Drupal 9: Removing Base64 Encoded Files From Content

Occasionally, I have come across Drupal sites that have base64 encoded images embedded into content fields. This is the approach of taking the binary data contained in a file and converting it into a string of characters. The original binary data can then be re-created using this string and the data is understood by lots of different technologies (including web browsers).

Whilst this is technically possible, it massively balloons the size of the database and can often slow down page load times due to the database being slow to respond to the request. Instead of fetching a few kilobytes of data from the table the database is forced to fetch many megabytes of data, which can create a bottleneck for other requests.
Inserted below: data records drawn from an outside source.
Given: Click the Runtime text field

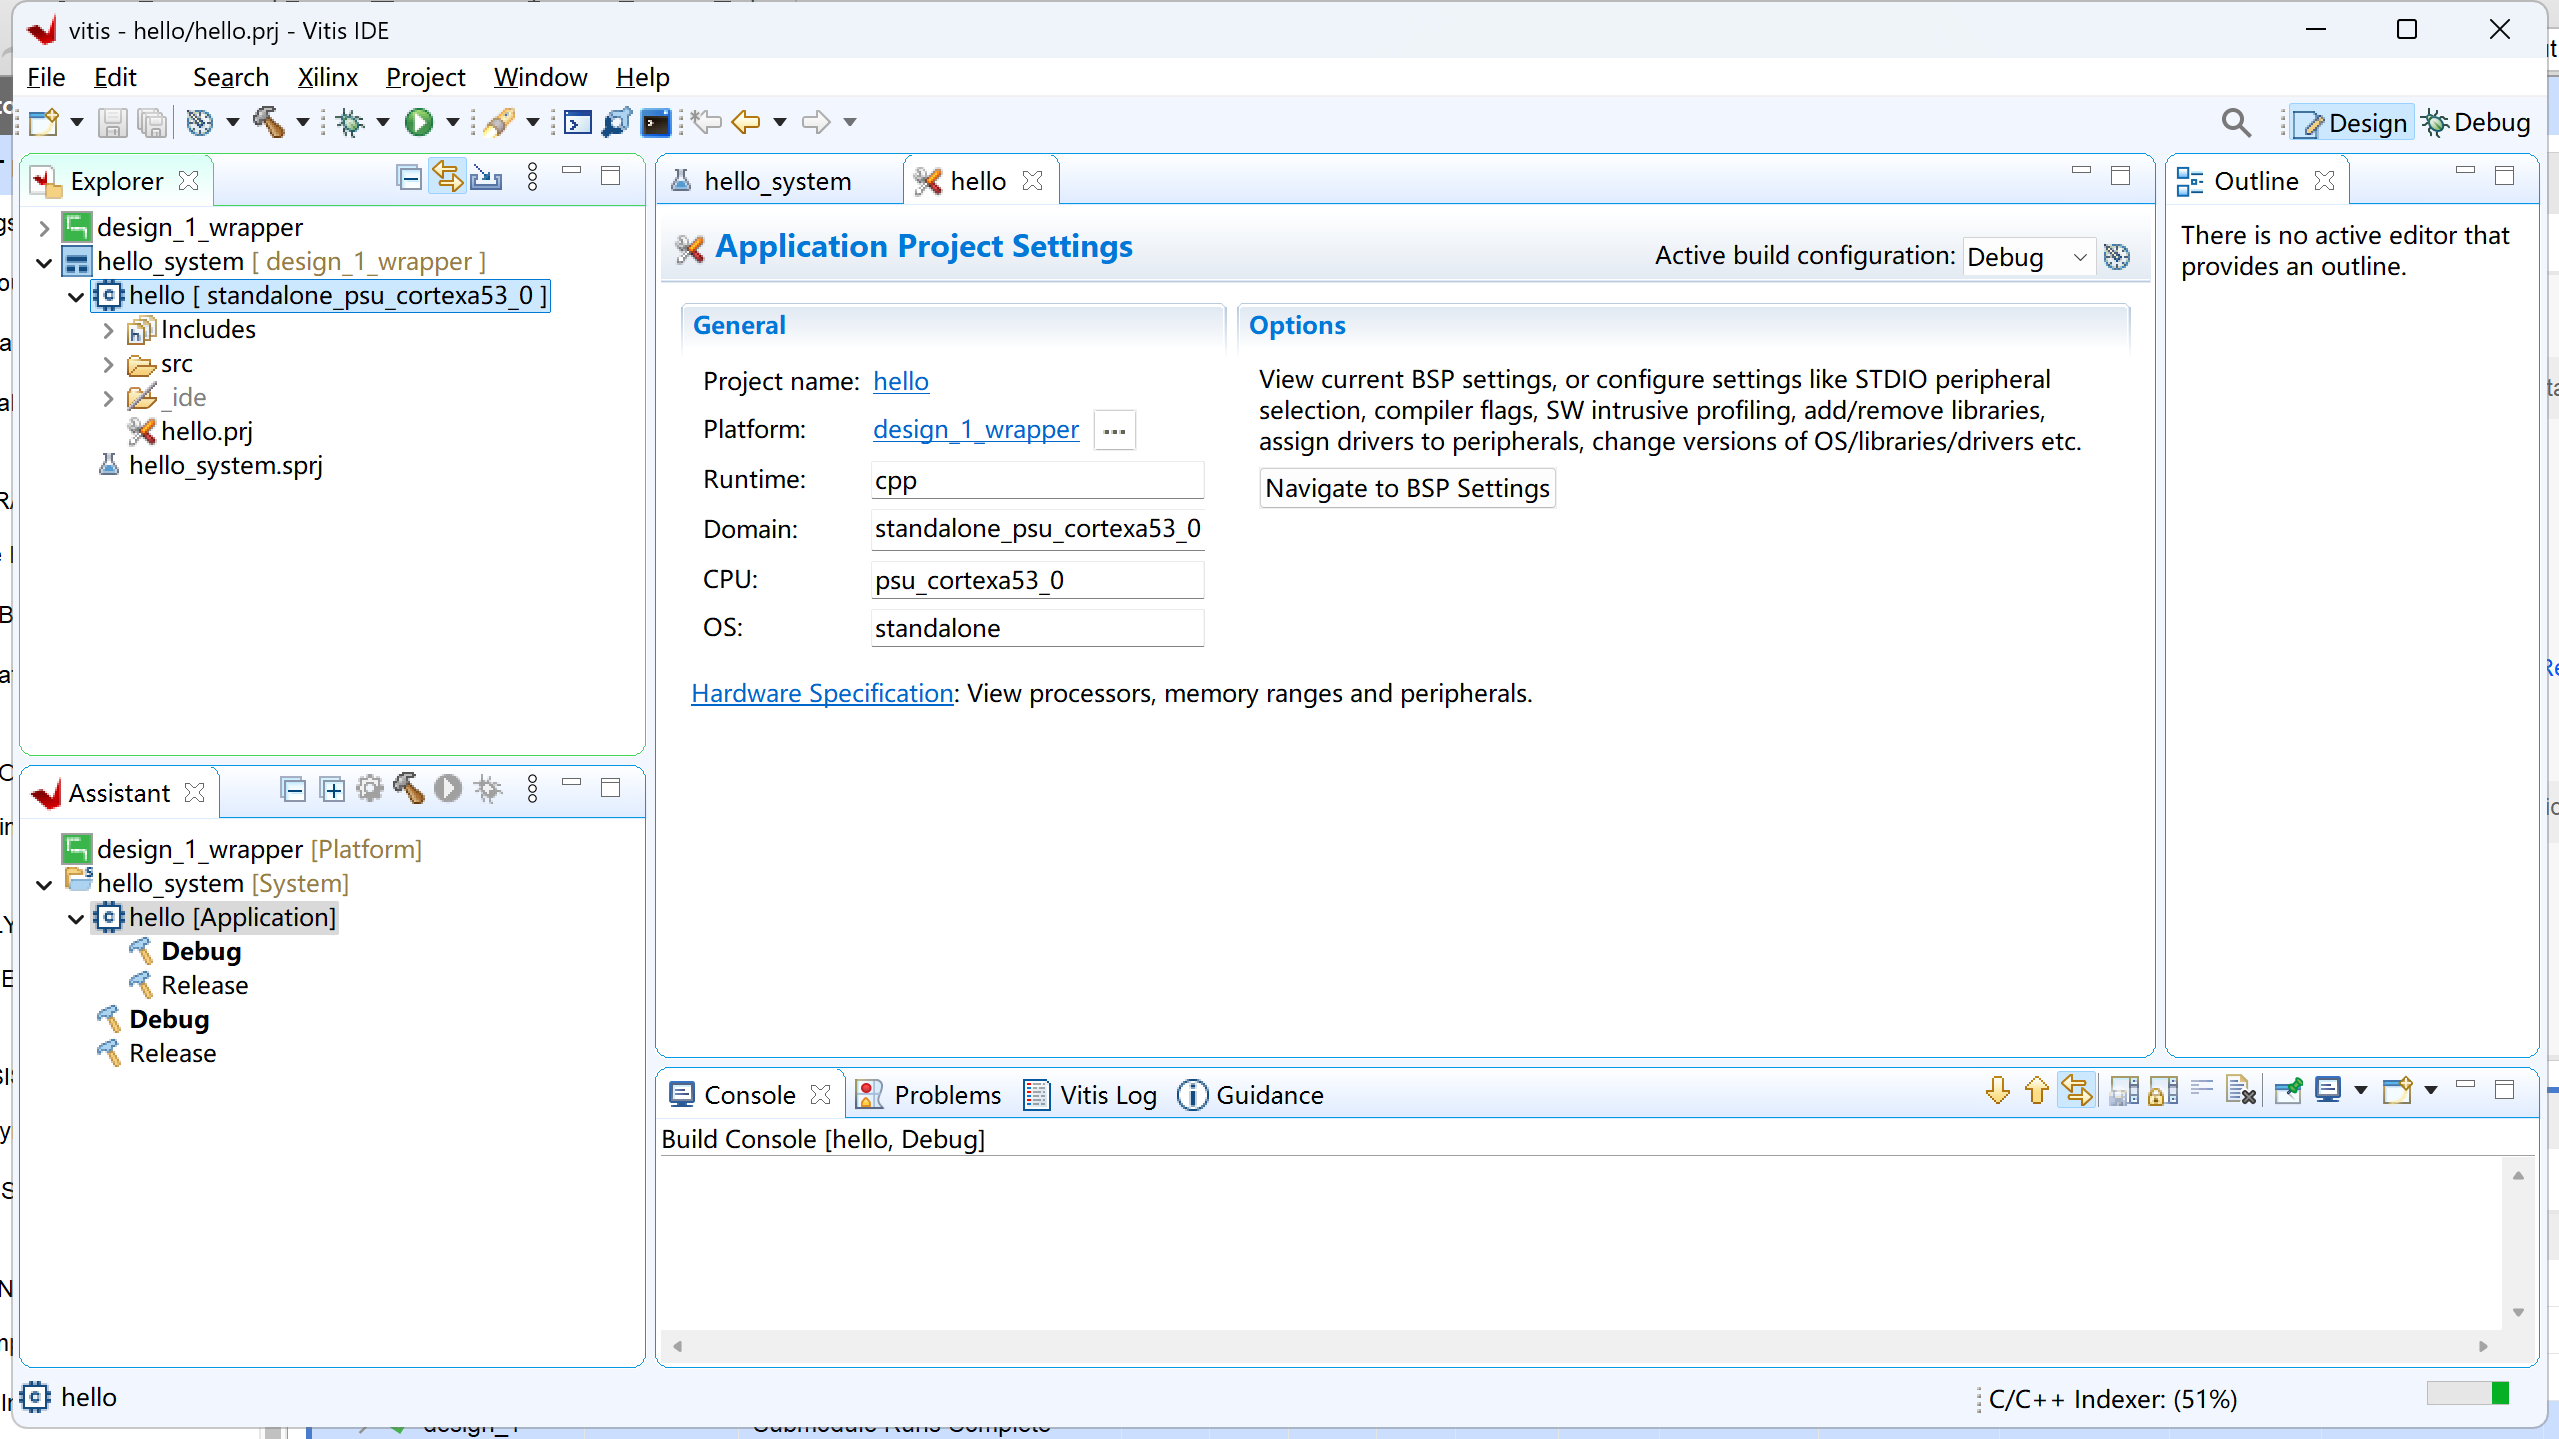Looking at the screenshot, I should [x=1036, y=481].
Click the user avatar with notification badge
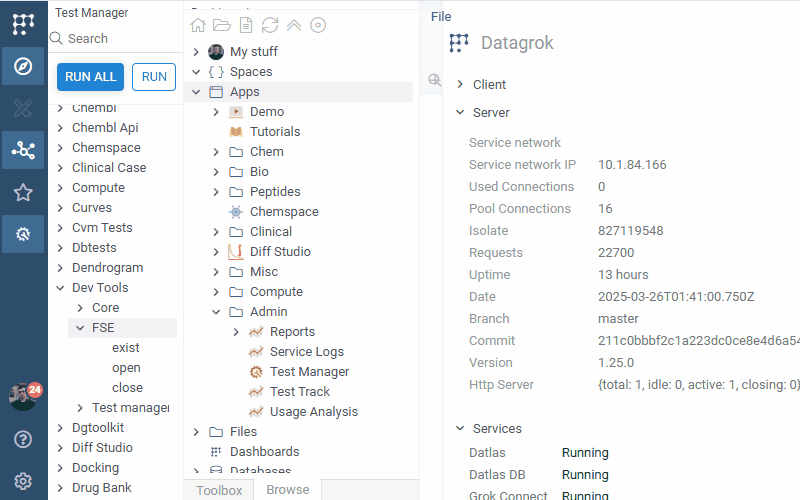 pos(23,396)
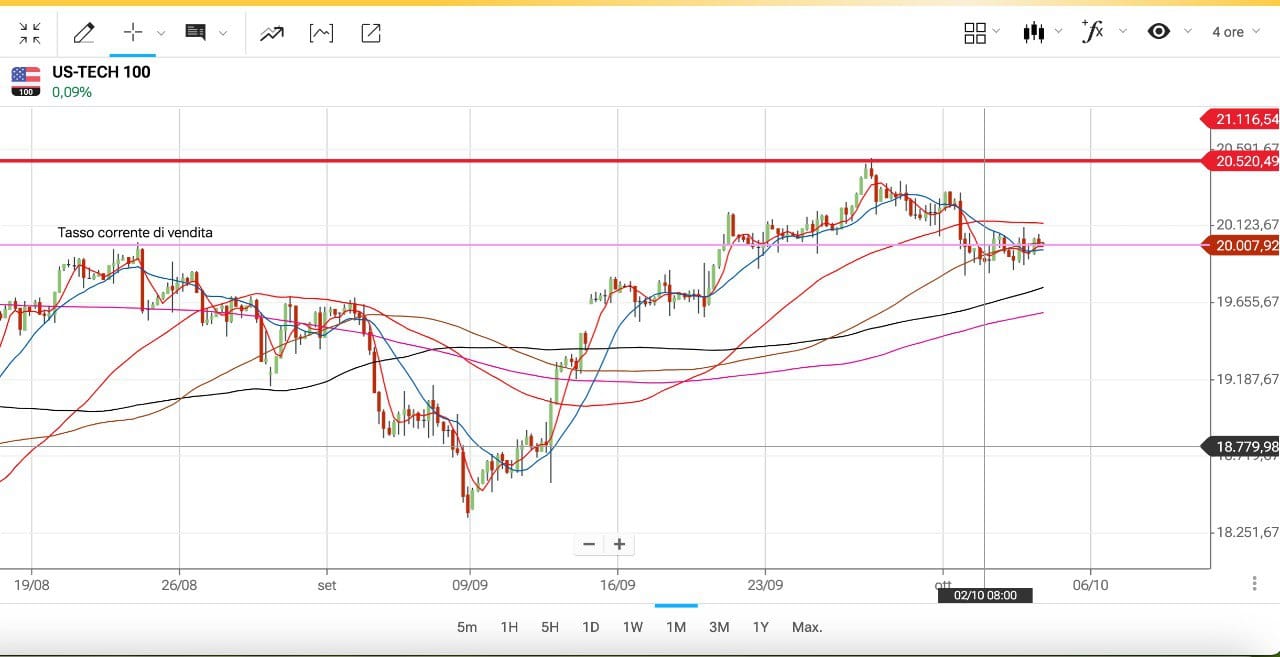
Task: Click the comment annotation tool icon
Action: tap(196, 33)
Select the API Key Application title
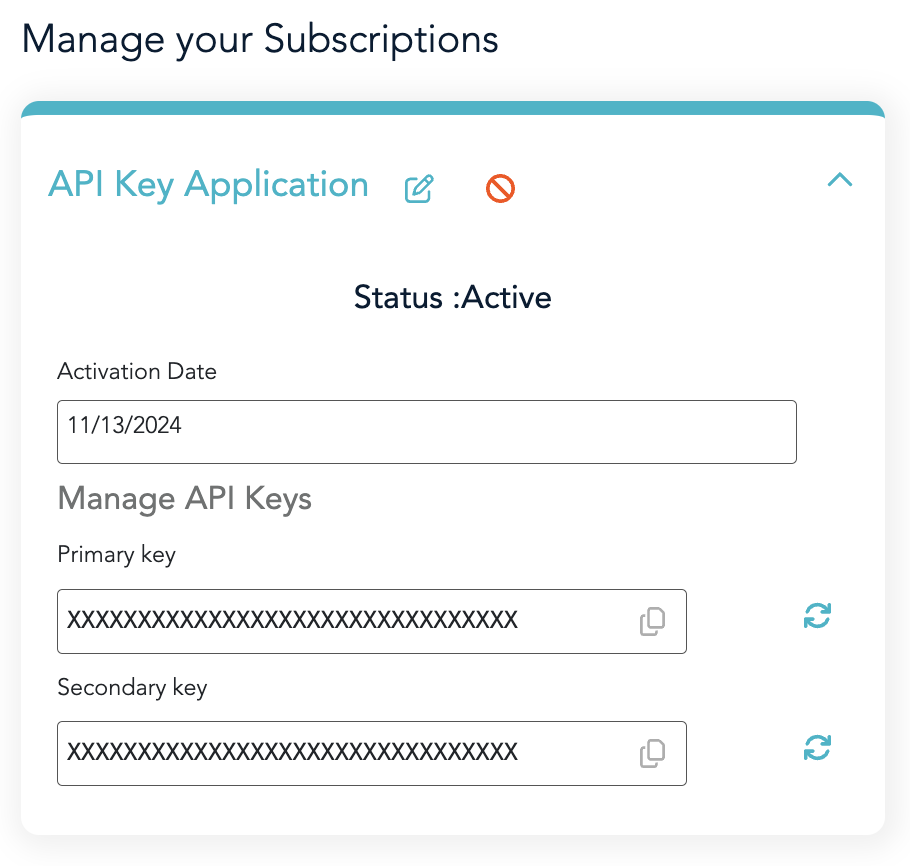 tap(209, 185)
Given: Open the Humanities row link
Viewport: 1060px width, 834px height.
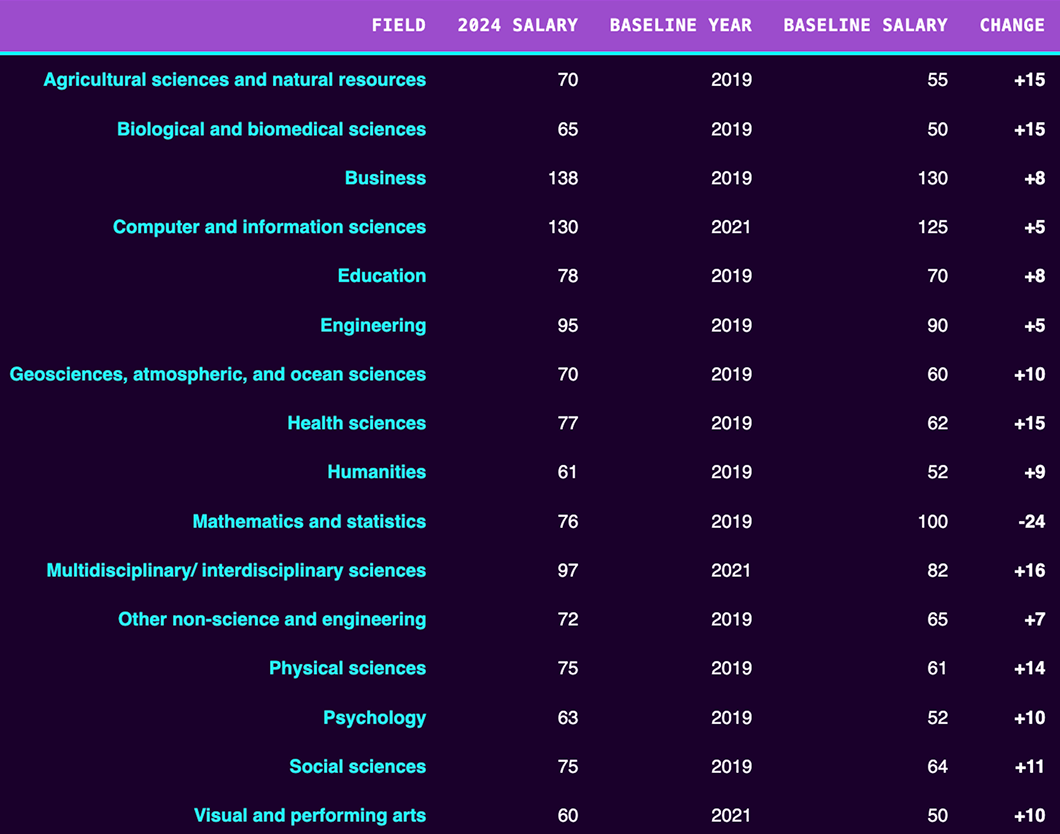Looking at the screenshot, I should point(377,472).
When you download a file from the web your browser can make a decision on whether to fetch that file a second time. By injecting files into the content you are forcing your users to download very large pages every time they want to request a page. It isn't possible for the browser to make that decision any more and that can lead to more slowdown for the user.

If you can't tell, I really dislike this method of image storage. Whilst it is technically possible, it creates more problems than it solves and even sites with a couple of thousand nodes can have databases of many gigabytes in size due to this issue. It can also put unnecessary strain on the database due to the increased time taken to return data.

Let's say that when you embed an image into some copy on a Drupal site using the normal media or file embed features. You might see an image element that looks like this.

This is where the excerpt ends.